Dans les années 60, Bernard Plossu regardait beaucoup la peinture de Magritte. Pourtant ses photographies feraient-elles preuve de quelques rémanences magrittiennes ? L’affinité entre les images est aussi celle des hommes et ce sont les aphorismes d’Emmanuel Guigon qui, en passeur poétique, nous guide d’une rive à l’autre. Cette nouvelle collaboration entre Plossu et Guigon s’intitule Revoir Magritte et permet au demeurant de revoir l’oeuvre de Plossu.
Le travail de Plossu est immense, l’homme a toujours son Nikkormat autour du cou et se passionne pour les éditions qu’il réalise en grand nombre. Celle-ci est précieuse, parce que l’idée qui la fonde n’a rien d’évident. Si Plossu est souvent présenté comme un photographe inspiré par la Nouvelle vague et donc proche d’une certaine esthétique cinématographique où la vie abonde, la peinture de Magritte lui semble a priori bien étrangère, parce que surréaliste. Il fallait ainsi la complicité de l’œil expert d’Emmanuel Guigon pour le voir et le faire voir. Si Guigon connaît très bien les photographies de Plossu, qu’il a souvent exposées, son premier élan universitaire se tournait vers l’œuvre de Magritte. Les images de Plossu et celles de Magritte ont été sélectionnées avec une grande pertinence pour faire advenir la semblance entre leurs travaux. Le livre de petite taille accueille des images en noir et blanc.
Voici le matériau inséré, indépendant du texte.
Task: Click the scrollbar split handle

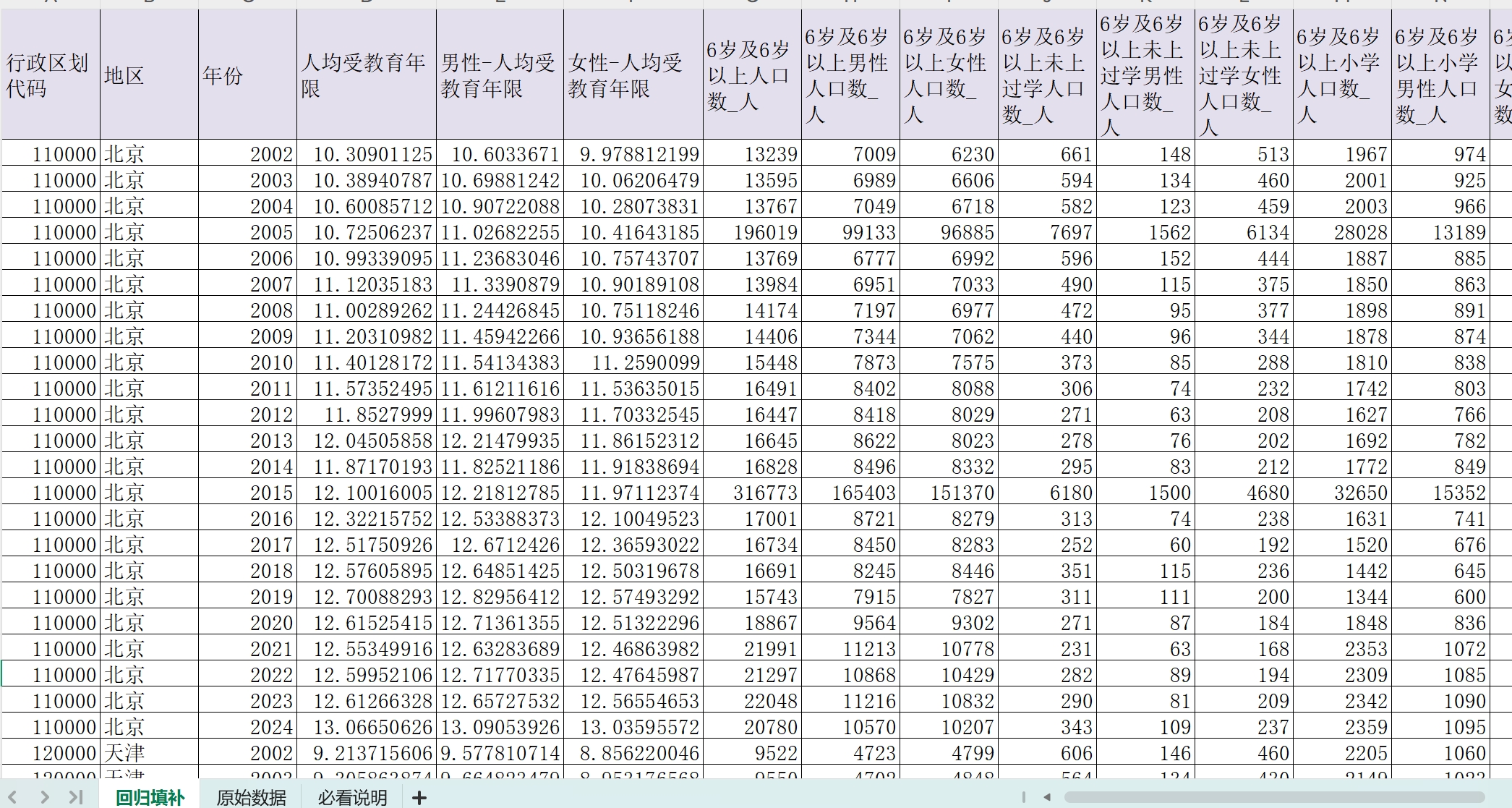Action: (x=1023, y=797)
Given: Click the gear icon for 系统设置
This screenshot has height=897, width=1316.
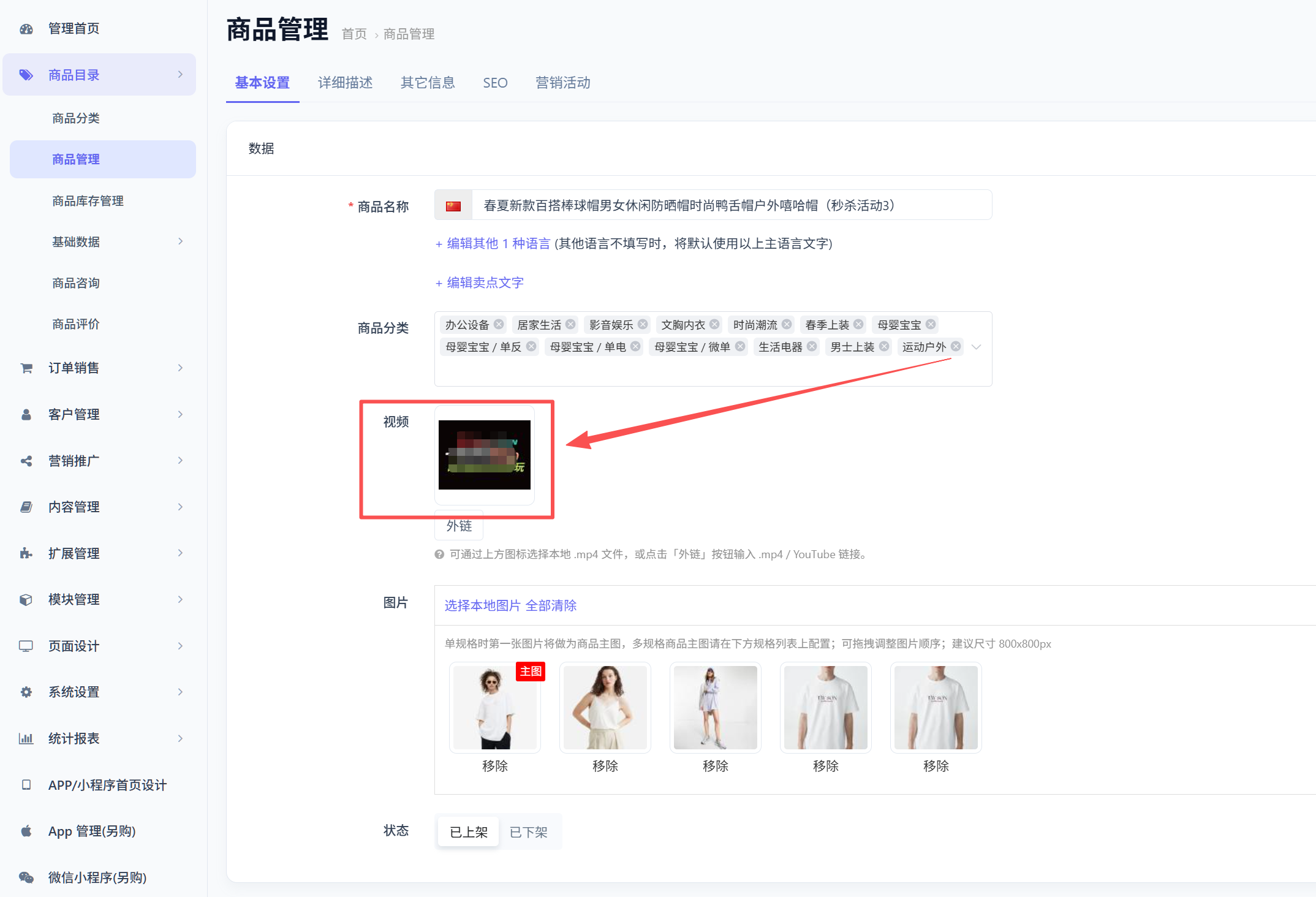Looking at the screenshot, I should coord(26,692).
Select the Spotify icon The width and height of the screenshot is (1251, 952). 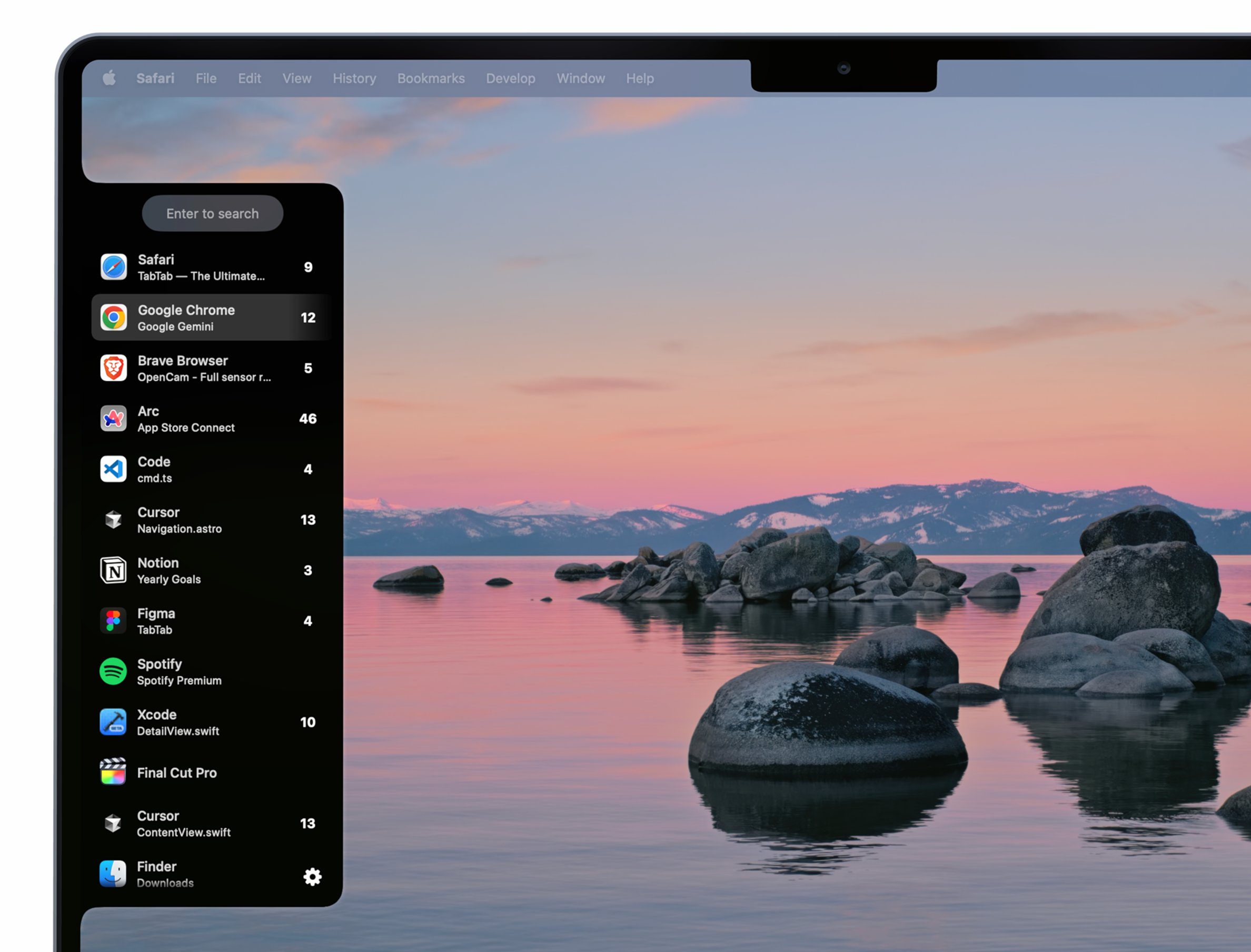[x=114, y=671]
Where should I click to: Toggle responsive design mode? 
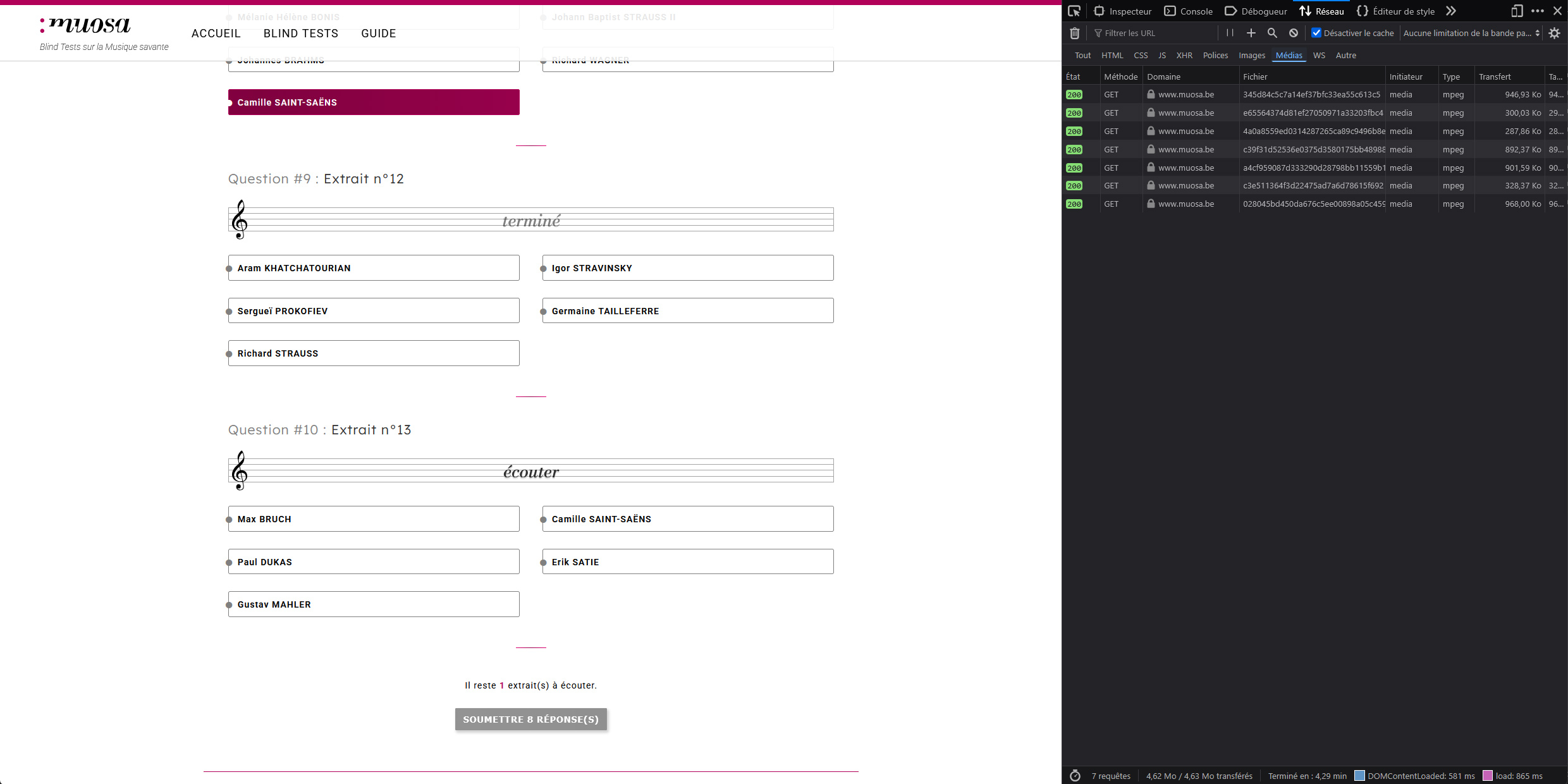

Plus qu’une contrainte éditoriale, on peut y voir un procédé habile parce que les peintures de Magritte dépossédées ainsi de leurs couleurs originelles, se rapprochent des photographies de Plossu. Seule la composition des images devient le critère de proximité entre les deux univers. La mise en page varie, intervertissant à loisir les pages consacrées aux auteurs. Il y a quelque chose de ludique dans cet ouvrage qui ressemble à une enquête. Si les images de Plossu ont peut-être à voir avec celles de Magritte, le renversement n’est pas impossible au sens où les peintures de Magritte ainsi présentées en noir et blanc, toujours dans de très petits formats ont quelque chose de la photographie. La Lumière des coïncidences, Le Monde invisible ou encore L’Empire des lumières ainsi présentés pourraient relever de cet autre médium. Le titre de l’ouvrage renverrait alors à ce piège tendu aux habitudes de notre regard.
Revoir Magritte appréhende en son sein trois régimes de la représentation : la photographie, la peinture et l’écriture. Images et discours sont présentés sur la double page comme une constellation. Dans un premier mouvement, le regard oscille entre photographie et peinture, note semblance et dissemblance laisse la persistance d’une image orienter l’observation de la suivante. Ce livre, comme un film, relève d’une opération de montage qui tisse la rencontre des images. Le texte est le troisième temps de l’équation. Emmanuel Guigon n’explique pas les images, il creuse le jeu qui les sépare. Convoquant Platon, Descartes, Lichtenberg, ou encore Blavier, Fourier et Scutenaire, ses aphorismes nous emportent loin de ce qui est montré, soulèvent des questions pour mieux épaissir le mystère de l’existence, laissent le sourire de l’esprit sur les lèvres. L’écriture dit autre chose que la peinture, qui dit autre chose que la photographie puisque toute identité de la représentation avec son objet est illusoire.